▸ Exercise requirements: Nothing in the data may be altered; the answer is a verbatim copy of it.
---- Given information
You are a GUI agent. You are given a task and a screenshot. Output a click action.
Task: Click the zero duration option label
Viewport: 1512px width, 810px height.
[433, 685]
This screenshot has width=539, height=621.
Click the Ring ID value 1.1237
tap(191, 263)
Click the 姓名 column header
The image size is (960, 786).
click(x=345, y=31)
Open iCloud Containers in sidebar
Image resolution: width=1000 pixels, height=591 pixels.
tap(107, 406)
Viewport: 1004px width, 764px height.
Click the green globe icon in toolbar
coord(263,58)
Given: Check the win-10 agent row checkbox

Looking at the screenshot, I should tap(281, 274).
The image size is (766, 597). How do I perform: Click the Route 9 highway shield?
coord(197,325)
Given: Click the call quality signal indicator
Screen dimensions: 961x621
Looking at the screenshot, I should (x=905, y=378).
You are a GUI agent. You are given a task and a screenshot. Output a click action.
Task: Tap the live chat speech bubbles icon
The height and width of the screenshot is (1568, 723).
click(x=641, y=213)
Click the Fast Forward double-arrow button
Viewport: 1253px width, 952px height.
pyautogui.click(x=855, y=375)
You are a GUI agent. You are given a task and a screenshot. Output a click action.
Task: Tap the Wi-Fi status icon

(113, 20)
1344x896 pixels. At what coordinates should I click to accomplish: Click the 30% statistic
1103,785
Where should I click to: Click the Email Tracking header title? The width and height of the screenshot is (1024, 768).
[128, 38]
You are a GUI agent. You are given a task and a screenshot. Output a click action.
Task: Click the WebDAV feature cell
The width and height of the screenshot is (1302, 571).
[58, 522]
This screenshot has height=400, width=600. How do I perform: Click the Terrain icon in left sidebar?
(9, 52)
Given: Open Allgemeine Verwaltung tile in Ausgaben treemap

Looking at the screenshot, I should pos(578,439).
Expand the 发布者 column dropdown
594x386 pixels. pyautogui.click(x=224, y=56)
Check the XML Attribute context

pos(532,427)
--------
▸ Answer to the problem:
You are a GUI agent. You are given a task and a screenshot. Output a click action.
Task: Click the zero duration option label
Viewport: 1512px width, 810px height.
[433, 685]
This screenshot has width=539, height=621.
Click the Ring ID value 1.1237
tap(191, 263)
Click the 姓名 column header
The image size is (960, 786).
click(x=345, y=31)
Open iCloud Containers in sidebar
Image resolution: width=1000 pixels, height=591 pixels.
tap(107, 406)
Viewport: 1004px width, 764px height.
Click the green globe icon in toolbar
coord(263,58)
Given: Check the win-10 agent row checkbox

Looking at the screenshot, I should tap(281, 274).
The image size is (766, 597). How do I perform: Click the Route 9 highway shield?
coord(197,325)
Given: Click the call quality signal indicator
Screen dimensions: 961x621
Looking at the screenshot, I should (x=905, y=378).
You are a GUI agent. You are given a task and a screenshot. Output a click action.
Task: Tap the live chat speech bubbles icon
The height and width of the screenshot is (1568, 723).
click(x=641, y=213)
Click the Fast Forward double-arrow button
Viewport: 1253px width, 952px height.
pyautogui.click(x=855, y=375)
You are a GUI agent. You are given a task and a screenshot. Output a click action.
Task: Tap the Wi-Fi status icon

(113, 20)
1344x896 pixels. At what coordinates should I click to accomplish: Click the 30% statistic
1103,785
Where should I click to: Click the Email Tracking header title? The width and height of the screenshot is (1024, 768).
[128, 38]
You are a GUI agent. You are given a task and a screenshot. Output a click action.
Task: Click the WebDAV feature cell
The width and height of the screenshot is (1302, 571).
[58, 522]
This screenshot has height=400, width=600. How do I perform: Click the Terrain icon in left sidebar?
(9, 52)
Given: Open Allgemeine Verwaltung tile in Ausgaben treemap

Looking at the screenshot, I should pos(578,439).
Expand the 发布者 column dropdown
594x386 pixels. pyautogui.click(x=224, y=56)
Check the XML Attribute context

pos(532,427)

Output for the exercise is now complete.